### Goal of the exercise:
Could you rename "LLaMA-3.3 70B" to "LLaMA-3.1 405B" throughout the records below, keeping everything else unchanged and leaving the pictures out of your answer?

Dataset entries
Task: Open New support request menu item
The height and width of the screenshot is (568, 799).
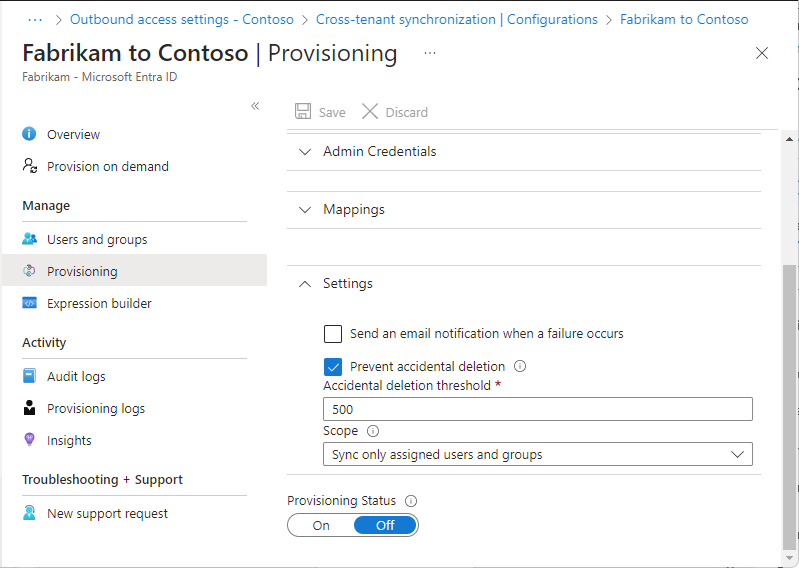Action: pos(107,513)
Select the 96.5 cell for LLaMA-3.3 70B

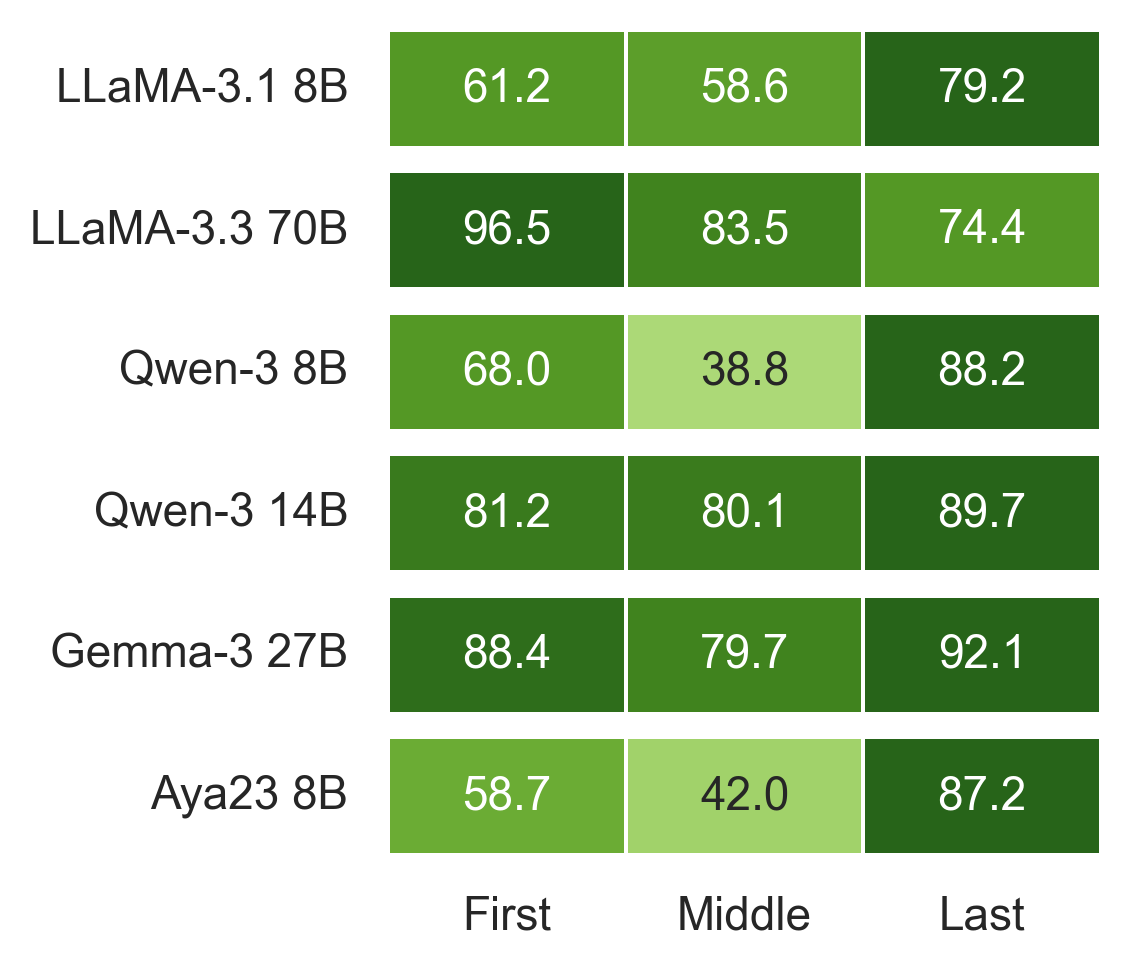click(x=506, y=230)
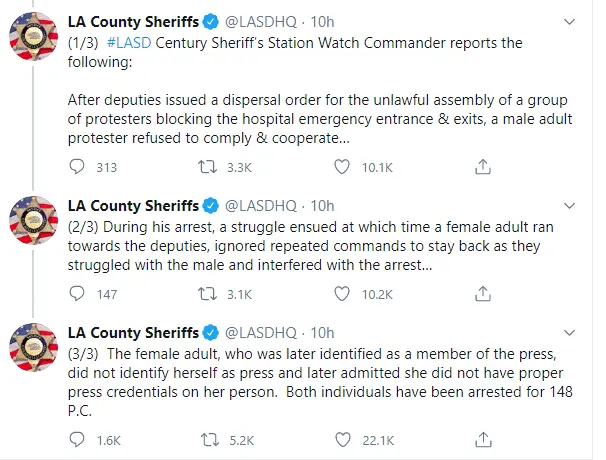This screenshot has width=606, height=460.
Task: Reply to the first (1/3) tweet
Action: point(78,167)
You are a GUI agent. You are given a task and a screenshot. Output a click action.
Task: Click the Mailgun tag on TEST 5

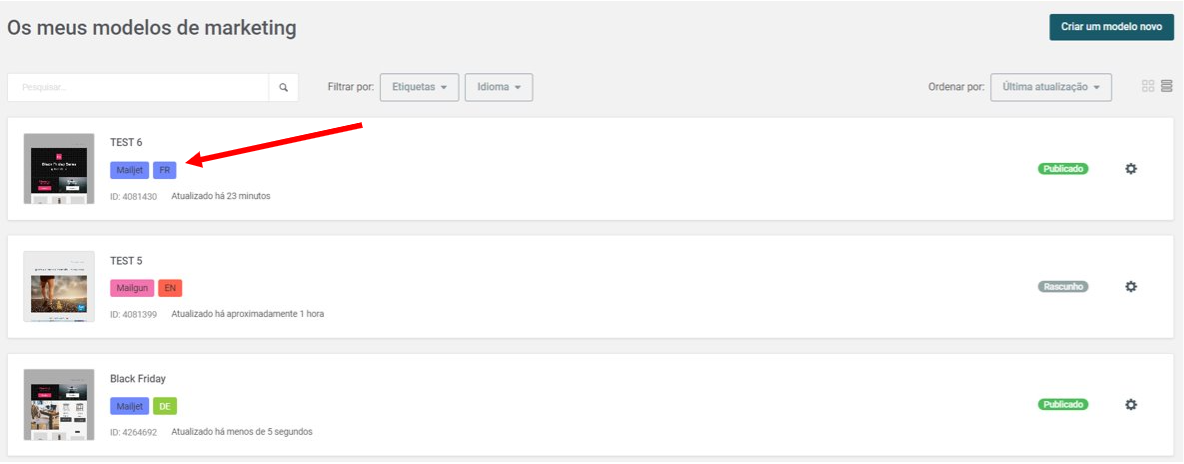click(132, 288)
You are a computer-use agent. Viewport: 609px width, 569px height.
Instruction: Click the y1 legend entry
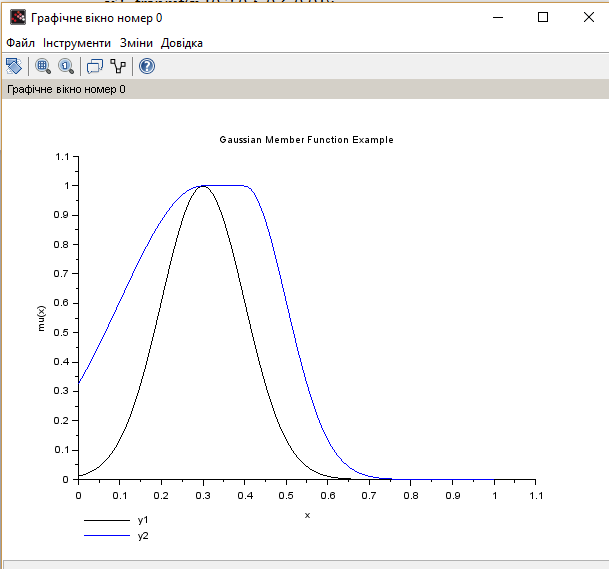[x=143, y=521]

### Reply to the exercise:
Task: Open New support request menu item
The height and width of the screenshot is (568, 799).
Action: pos(107,513)
Select the 96.5 cell for LLaMA-3.1 405B

click(x=506, y=230)
This screenshot has width=606, height=460.
Task: Reply to the first (1/3) tweet
Action: point(78,167)
You are a GUI agent. You are given a task and a screenshot. Output a click action.
Task: Click the Mailgun tag on TEST 5

click(132, 288)
You are a computer-use agent. Viewport: 609px width, 569px height.
Instruction: Click the y1 legend entry
[x=143, y=521]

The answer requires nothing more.